Élber conseguiu realizar poucos avanços na FEL, em virtude da falta histórica de estrutura e recursos da entidade. E em pouco tempo não seria possível resolver essas questões.
Enfrentou enormes dificuldades com o corte de verbas. A liberação dos recursos para as modalidades esportivas começou a acontecer apenas em junho.
O problema do VGD. A prefeitura quer de volta o espaço e o Londrina quer renovar a concessão. A situação continua sem definição a curto prazo. A Vila Santa Terezinha tem problema semelhante.
E por último a questão do estado lastimável do gramado do Estádio do Café. O problema é antigo, mas a administração atual não conseguiu amenizar a questão. E jogar em um gramado desta forma desgasta muito.
Élber, acostumado a lidar com a iniciativa privada, sentiu a burocracia do poder público. Já se falava que ele queria ter deixado a presidência há algum tempo. Agora chegou o seu momento.
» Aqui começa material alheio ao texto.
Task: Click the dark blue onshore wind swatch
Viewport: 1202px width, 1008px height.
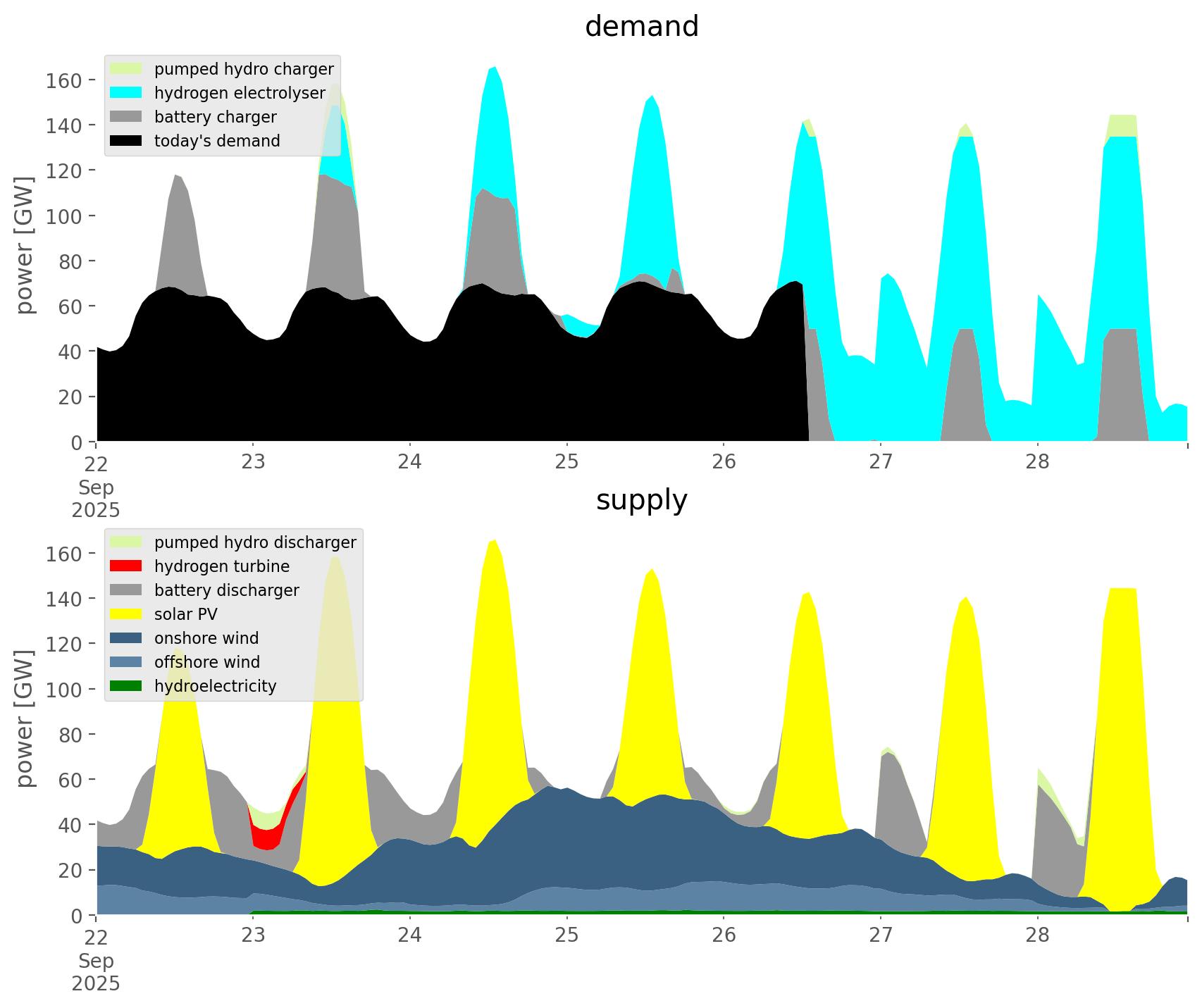Action: point(127,638)
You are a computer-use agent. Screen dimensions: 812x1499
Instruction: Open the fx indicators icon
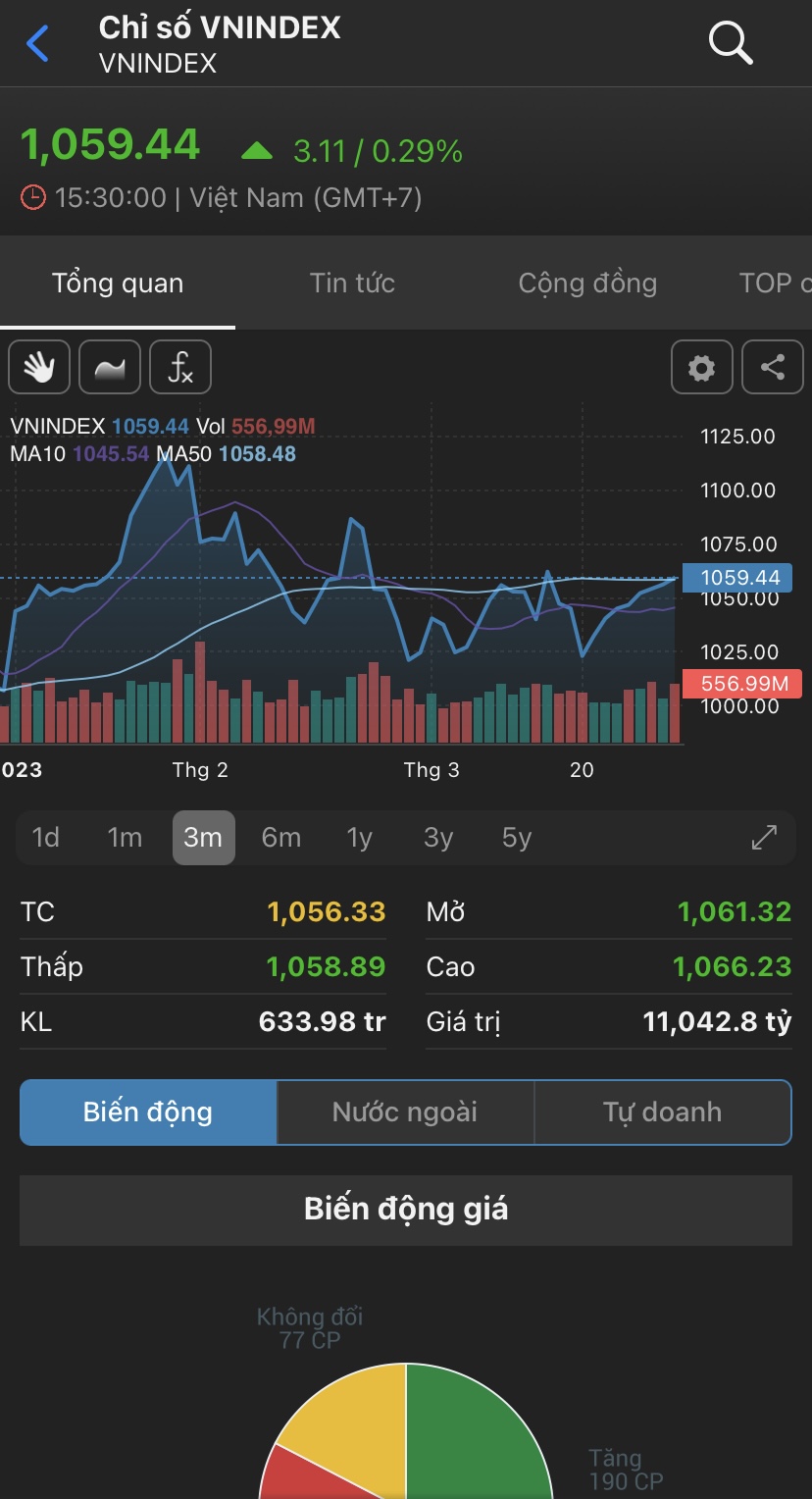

O ex-jogador, pela sua experiência no meio do futebol, poderia contribuir muito com o esporte de Londrina. Mas, todos os problemas do município, o pouco tempo na presidência e a necessidade de soluções urgentes impediram o trabalho. ´
Até por este experiência internacional faltou um pouco de criatividade e ousadia para amenizar as dificuldades. A burocracia do poder público parece causar um engessamento de quem assume certos cargos. E não é fácil fugir desta 'prisão'. Ousar é um caminho.
Que o novo presidente, o diretor Ângelo Deliberador, tenha mais tempo, mais criatividade, mais iniciativa e, principalmente, mais sorte para tentar resolver alguns gargalos do esporte londrinense.